How is GDP Calculated in India?
- GDP is calculated by adding up all the money spent in the economy.
- There are 4 engines of GDP Growth:
- Private Final Consumption Expenditure
- Government Final Consumption Expenditure
- Gross Fixed Capital Formation
- Net Exports.

- Private Final Consumption Expenditure (PFCE):
- It is calculated as the total spending by individuals.
- It accounts for almost 60% of India’s GDP.
- Government Final Consumption Expenditure (GFCE):
- Spending by governments to meet daily expenditures such as salaries, etc.
- Accounts for 10% of GDP.
- Gross Fixed Capital Formation (GFCF):
- Spending towards boosting the productive capacity of the economy.
- Includes investments by the government to build roads, companies building factories or buying office equipment, etc.

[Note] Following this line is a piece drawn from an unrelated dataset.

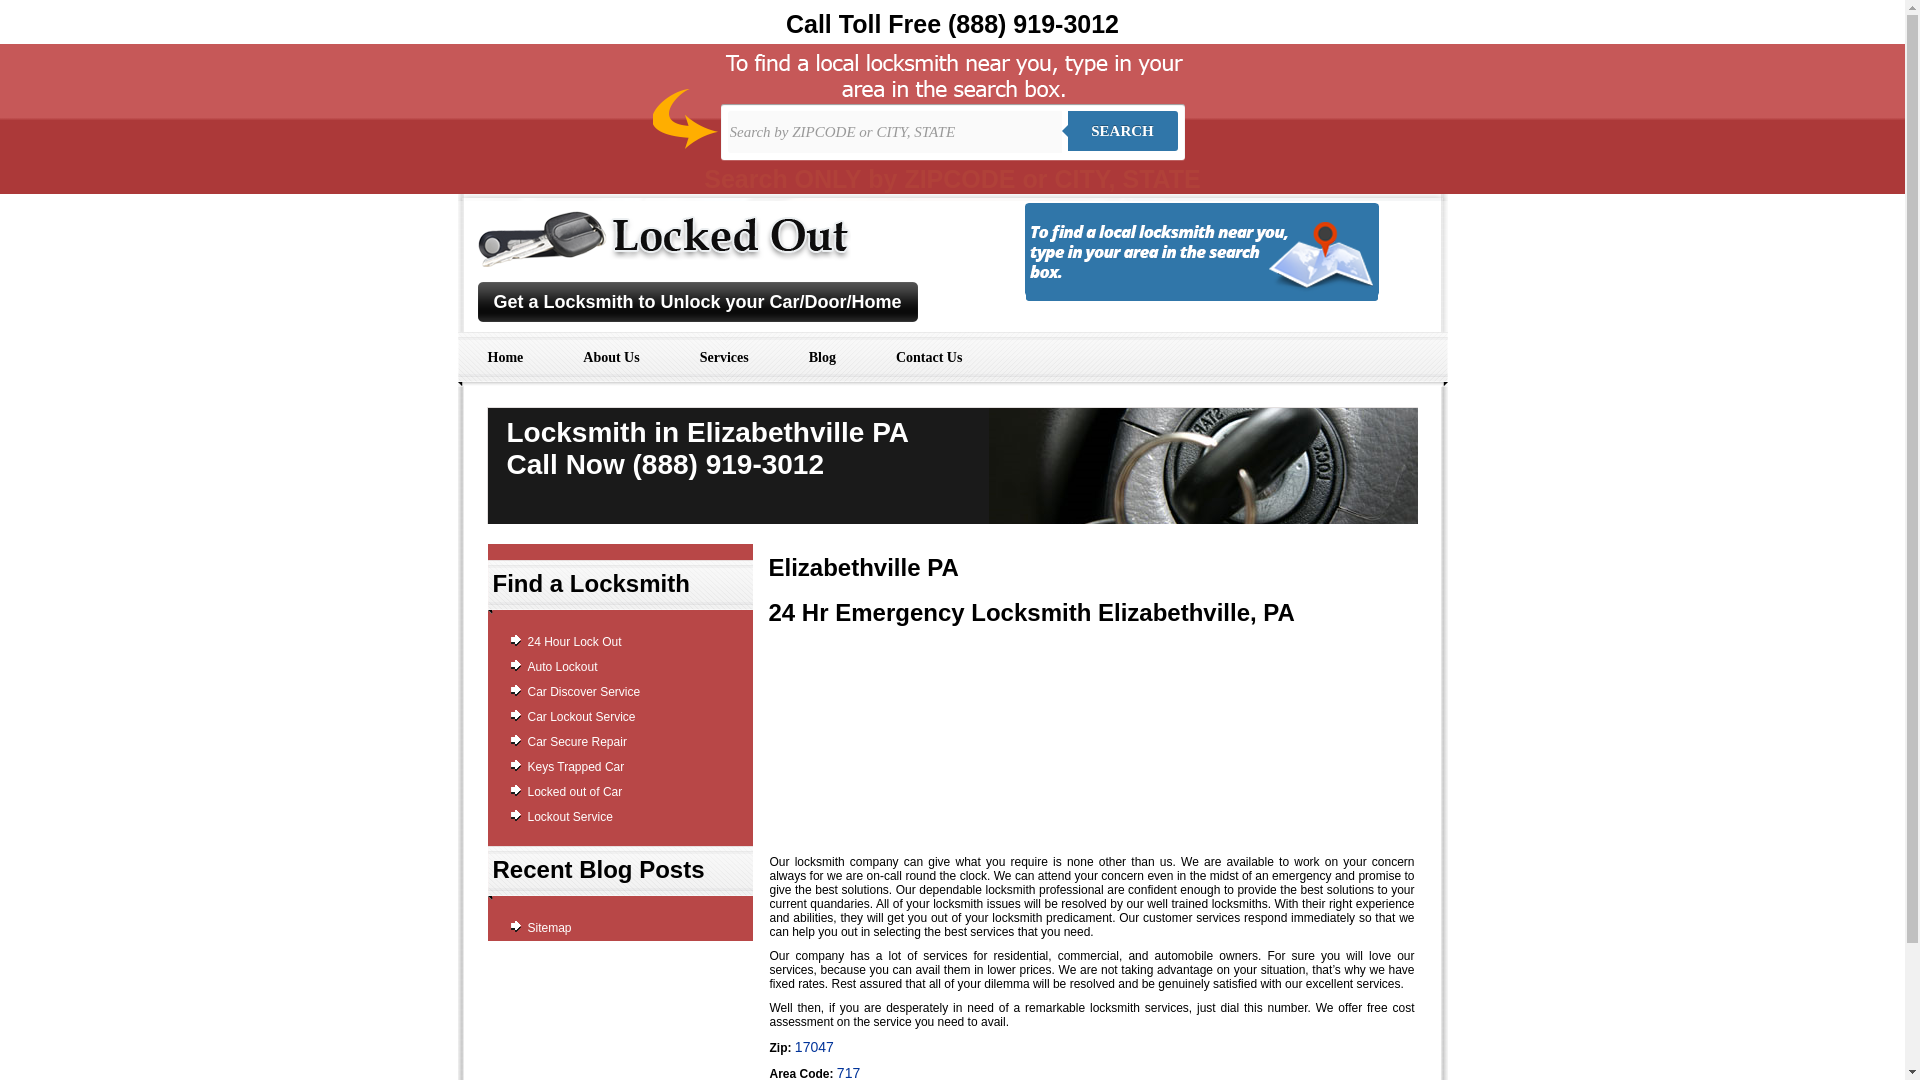 This screenshot has height=1080, width=1920. Describe the element at coordinates (575, 792) in the screenshot. I see `Locked out of Car` at that location.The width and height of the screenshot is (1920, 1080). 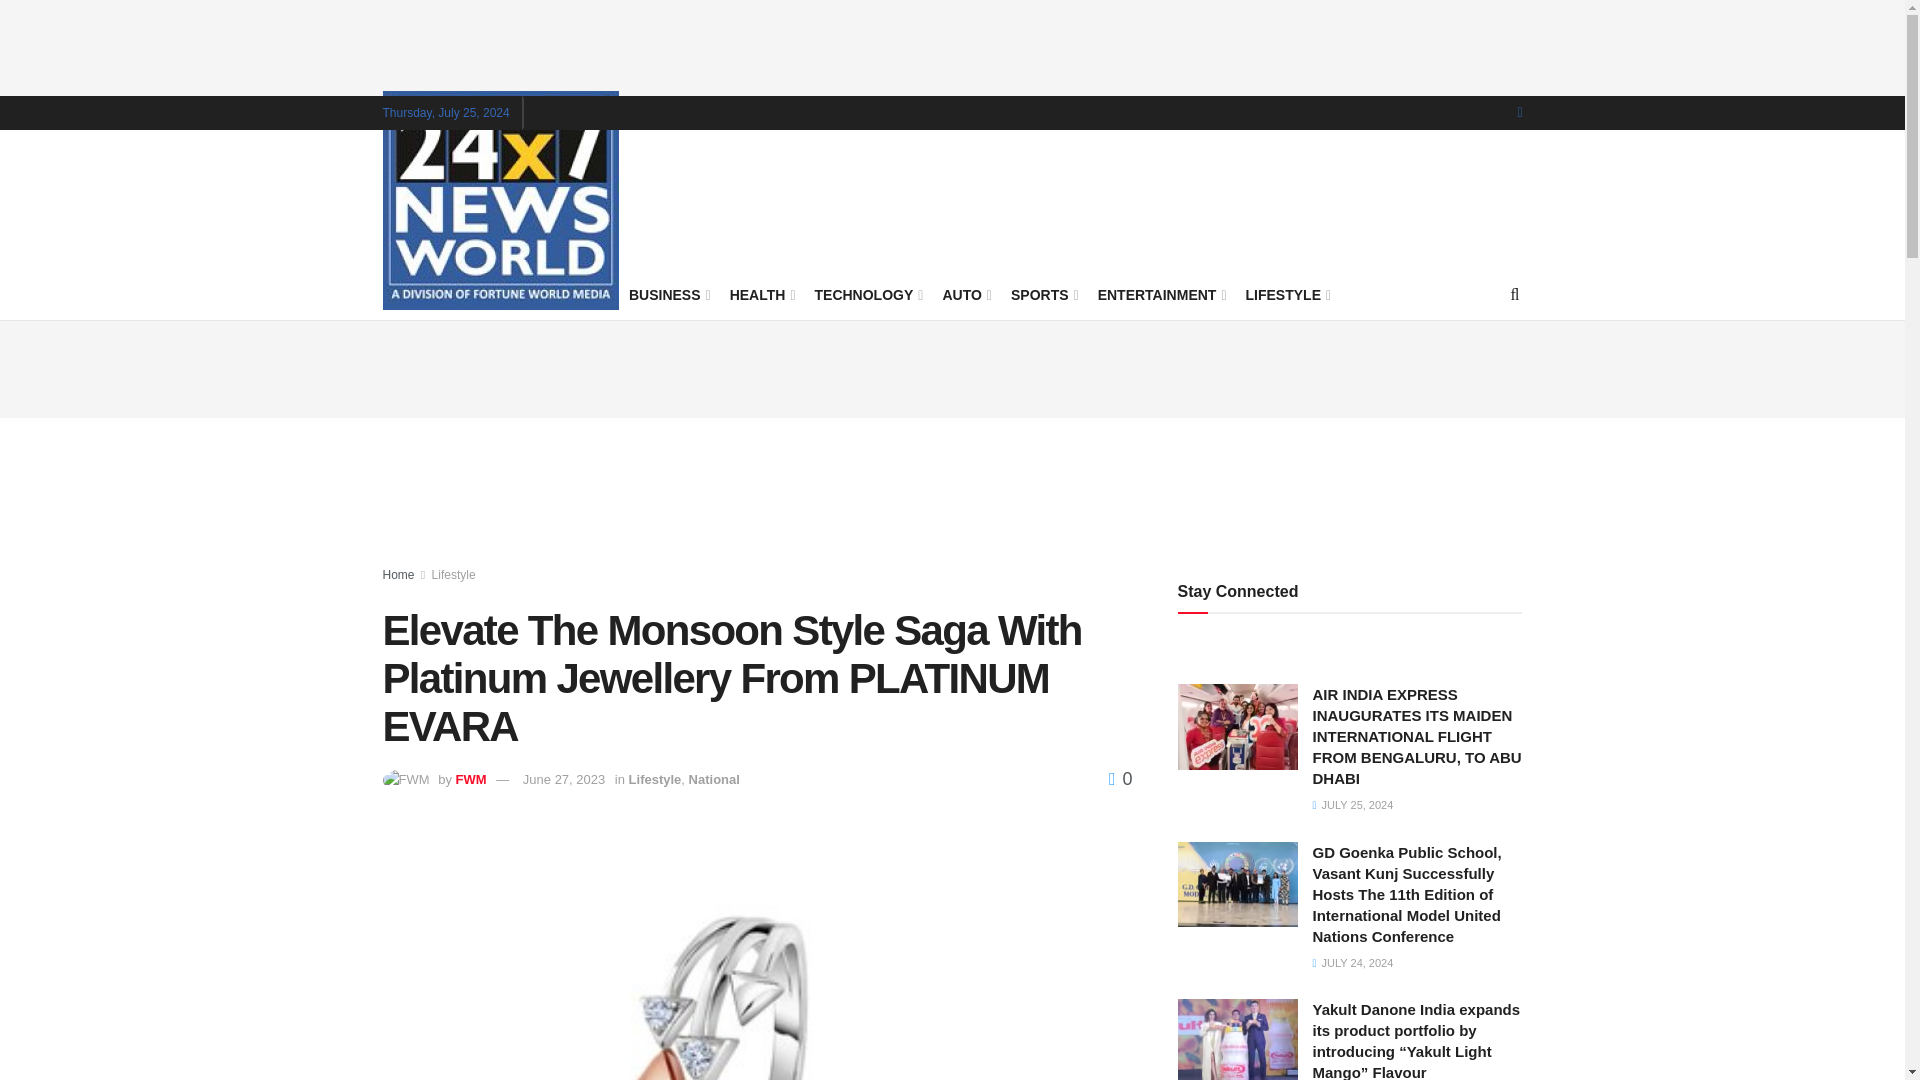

- Accounts for around 30% of GDP.
- Net Exports:
- Resultant of Indians spending on imports and foreigners spending on Indian exports.
- Since Indian exports < Indian imports, net exports for India are negative.

Factors holding back GDP Growth in India
- Low growth rate of Private Spending:
- What Indians spend in their personal capacity is the most vital determinant of GDP growth.
- If this growth rate is low, it drags down the overall GDP. Further, it discourages investments in the economy.
- Sluggish growth in Government spending:
- Unlike other players in the economy, governments can potentially spend in excess of their incomes.
- When the rest of the economy is struggling, governments are expected to borrow money and spend it in a manner to re-energize the economy.
- However, Government’s own spending has grown just 4.2% in the current year, and an average of 3.1% since 2019.
- Petering out of Investments growth:
- Spending towards productive capacity increases if:
- Private businesses find it profitable to expand capacity (in the hope of selling it to the public)
- Governments boost capital expenditure (spending towards physical infrastructure).
- In FY 2024-25, this spending has gone up by just 5.3% annually.
- Investment growth in the economy has been fading away since 2014.
- Unless private consumption rebounds, businesses will not invest in fresh capacity, regardless of tax incentives.
- Spending towards productive capacity increases if:
Thus, over a longer period, India’s real economy has grown at less than 5% per annum- almost half the rate at which it would need to if it is to become Viksit Bharat by 2047.